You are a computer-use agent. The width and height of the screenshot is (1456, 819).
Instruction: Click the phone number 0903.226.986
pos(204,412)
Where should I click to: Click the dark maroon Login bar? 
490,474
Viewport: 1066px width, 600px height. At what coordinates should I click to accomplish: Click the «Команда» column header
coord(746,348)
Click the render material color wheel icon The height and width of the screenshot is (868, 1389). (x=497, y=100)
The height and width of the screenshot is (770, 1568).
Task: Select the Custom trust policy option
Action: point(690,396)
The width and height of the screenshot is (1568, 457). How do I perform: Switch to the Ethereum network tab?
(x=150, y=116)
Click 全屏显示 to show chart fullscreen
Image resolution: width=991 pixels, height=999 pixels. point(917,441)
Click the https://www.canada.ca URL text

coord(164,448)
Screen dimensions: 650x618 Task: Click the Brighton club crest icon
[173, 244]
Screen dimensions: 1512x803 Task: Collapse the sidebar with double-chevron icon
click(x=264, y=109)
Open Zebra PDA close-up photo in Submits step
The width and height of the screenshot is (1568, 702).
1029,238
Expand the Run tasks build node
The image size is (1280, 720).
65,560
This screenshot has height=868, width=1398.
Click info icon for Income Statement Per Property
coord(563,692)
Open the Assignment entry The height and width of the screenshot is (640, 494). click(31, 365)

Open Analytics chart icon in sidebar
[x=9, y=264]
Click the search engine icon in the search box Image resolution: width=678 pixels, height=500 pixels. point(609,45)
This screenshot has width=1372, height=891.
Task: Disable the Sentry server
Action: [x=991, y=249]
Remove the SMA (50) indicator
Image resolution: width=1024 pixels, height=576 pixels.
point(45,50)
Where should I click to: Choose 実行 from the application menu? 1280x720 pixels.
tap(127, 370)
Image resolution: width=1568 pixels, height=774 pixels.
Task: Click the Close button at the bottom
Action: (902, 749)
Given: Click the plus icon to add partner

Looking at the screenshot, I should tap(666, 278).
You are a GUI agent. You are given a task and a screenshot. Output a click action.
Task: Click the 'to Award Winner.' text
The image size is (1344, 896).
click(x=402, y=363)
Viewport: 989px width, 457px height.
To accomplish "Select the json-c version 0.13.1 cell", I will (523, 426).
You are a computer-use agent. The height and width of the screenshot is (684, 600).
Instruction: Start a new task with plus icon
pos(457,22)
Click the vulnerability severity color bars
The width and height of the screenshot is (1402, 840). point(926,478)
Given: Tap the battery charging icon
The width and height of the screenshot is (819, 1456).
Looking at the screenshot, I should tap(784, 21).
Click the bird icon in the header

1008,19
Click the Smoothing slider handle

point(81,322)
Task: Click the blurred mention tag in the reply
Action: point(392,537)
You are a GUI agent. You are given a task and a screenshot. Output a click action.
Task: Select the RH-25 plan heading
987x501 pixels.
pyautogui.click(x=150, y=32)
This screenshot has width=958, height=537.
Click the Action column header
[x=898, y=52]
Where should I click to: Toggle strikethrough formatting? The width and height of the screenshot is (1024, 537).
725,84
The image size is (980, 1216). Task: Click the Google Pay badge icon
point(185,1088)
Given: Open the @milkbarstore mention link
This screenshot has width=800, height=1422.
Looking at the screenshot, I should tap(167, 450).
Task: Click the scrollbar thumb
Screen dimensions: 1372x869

▬▬▬

(Written exercise):
Convert the entire listing above into a JSON array of strings, with one string per line and blank lines omitted.

(Complete output):
[
  "You are a computer-use agent. The width and height of the screenshot is (1456, 819).",
  "Instruction: Click the phone number 0903.226.986",
  "pos(204,412)",
  "Where should I click to: Click the dark maroon Login bar? ",
  "490,474",
  "Viewport: 1066px width, 600px height. At what coordinates should I click to accomplish: Click the «Команда» column header",
  "coord(746,348)",
  "Click the render material color wheel icon The height and width of the screenshot is (868, 1389). (x=497, y=100)",
  "The height and width of the screenshot is (770, 1568).",
  "Task: Select the Custom trust policy option",
  "Action: point(690,396)",
  "The width and height of the screenshot is (1568, 457). How do I perform: Switch to the Ethereum network tab?",
  "(x=150, y=116)",
  "Click 全屏显示 to show chart fullscreen",
  "Image resolution: width=991 pixels, height=999 pixels. point(917,441)",
  "Click the https://www.canada.ca URL text",
  "coord(164,448)",
  "Screen dimensions: 650x618 Task: Click the Brighton club crest icon",
  "[173, 244]",
  "Screen dimensions: 1512x803 Task: Collapse the sidebar with double-chevron icon",
  "click(x=264, y=109)",
  "Open Zebra PDA close-up photo in Submits step",
  "The width and height of the screenshot is (1568, 702).",
  "1029,238",
  "Expand the Run tasks build node",
  "The image size is (1280, 720).",
  "65,560",
  "This screenshot has height=868, width=1398.",
  "Click info icon for Income Statement Per Property",
  "coord(563,692)",
  "Open the Assignment entry The height and width of the screenshot is (640, 494). click(31, 365)",
  "Open Analytics chart icon in sidebar",
  "[x=9, y=264]",
  "Click the search engine icon in the search box Image resolution: width=678 pixels, height=500 pixels. point(609,45)",
  "This screenshot has width=1372, height=891.",
  "Task: Disable the Sentry server",
  "Action: [x=991, y=249]",
  "Remove the SMA (50) indicator",
  "Image resolution: width=1024 pixels, height=576 pixels.",
  "point(45,50)",
  "Where should I click to: Choose 実行 from the application menu? 1280x720 pixels.",
  "tap(127, 370)",
  "Image resolution: width=1568 pixels, height=774 pixels.",
  "Task: Click the Close button at the bottom",
  "Action: (902, 749)",
  "Given: Click the plus icon to add partner",
  "Looking at the screenshot, I should tap(666, 278).",
  "You are a GUI agent. You are given a task and a screenshot. Output a click action.",
  "Task: Click the 'to Award Winner.' text",
  "The image size is (1344, 896).",
  "click(x=402, y=363)",
  "Viewport: 989px width, 457px height.",
  "To accomplish \"Select the json-c version 0.13.1 cell\", I will (523, 426).",
  "You are a computer-use agent. The height and width of the screenshot is (684, 600).",
  "Instruction: Start a new task with plus icon",
  "pos(457,22)",
  "Click the vulnerability severity color bars",
  "The width and height of the screenshot is (1402, 840). point(926,478)",
  "Given: Tap the battery charging icon",
  "The width and height of the screenshot is (819, 1456).",
  "Looking at the screenshot, I should tap(784, 21).",
  "Click the bird icon in the header",
  "1008,19",
  "Click the Smoothing slider handle",
  "point(81,322)",
  "Task: Click the blurred mention tag in the reply",
  "Action: point(392,537)",
  "You are a GUI agent. You are given a task and a screenshot. Output a click action.",
  "Task: Select the RH-25 plan heading",
  "987x501 pixels.",
  "pyautogui.click(x=150, y=32)",
  "This screenshot has width=958, height=537.",
  "Click the Action column header",
  "[x=898, y=52]",
  "Where should I click to: Toggle strikethrough formatting? The width and height of the screenshot is (1024, 537).",
  "725,84",
  "The image size is (980, 1216). Task: Click the Google Pay badge icon",
  "point(185,1088)",
  "Given: Open the @milkbarstore mention link",
  "This screenshot has width=800, height=1422.",
  "Looking at the screenshot, I should tap(167, 450).",
  "Task: Click the scrollbar thumb",
  "Screen dimensions: 1372x869"
]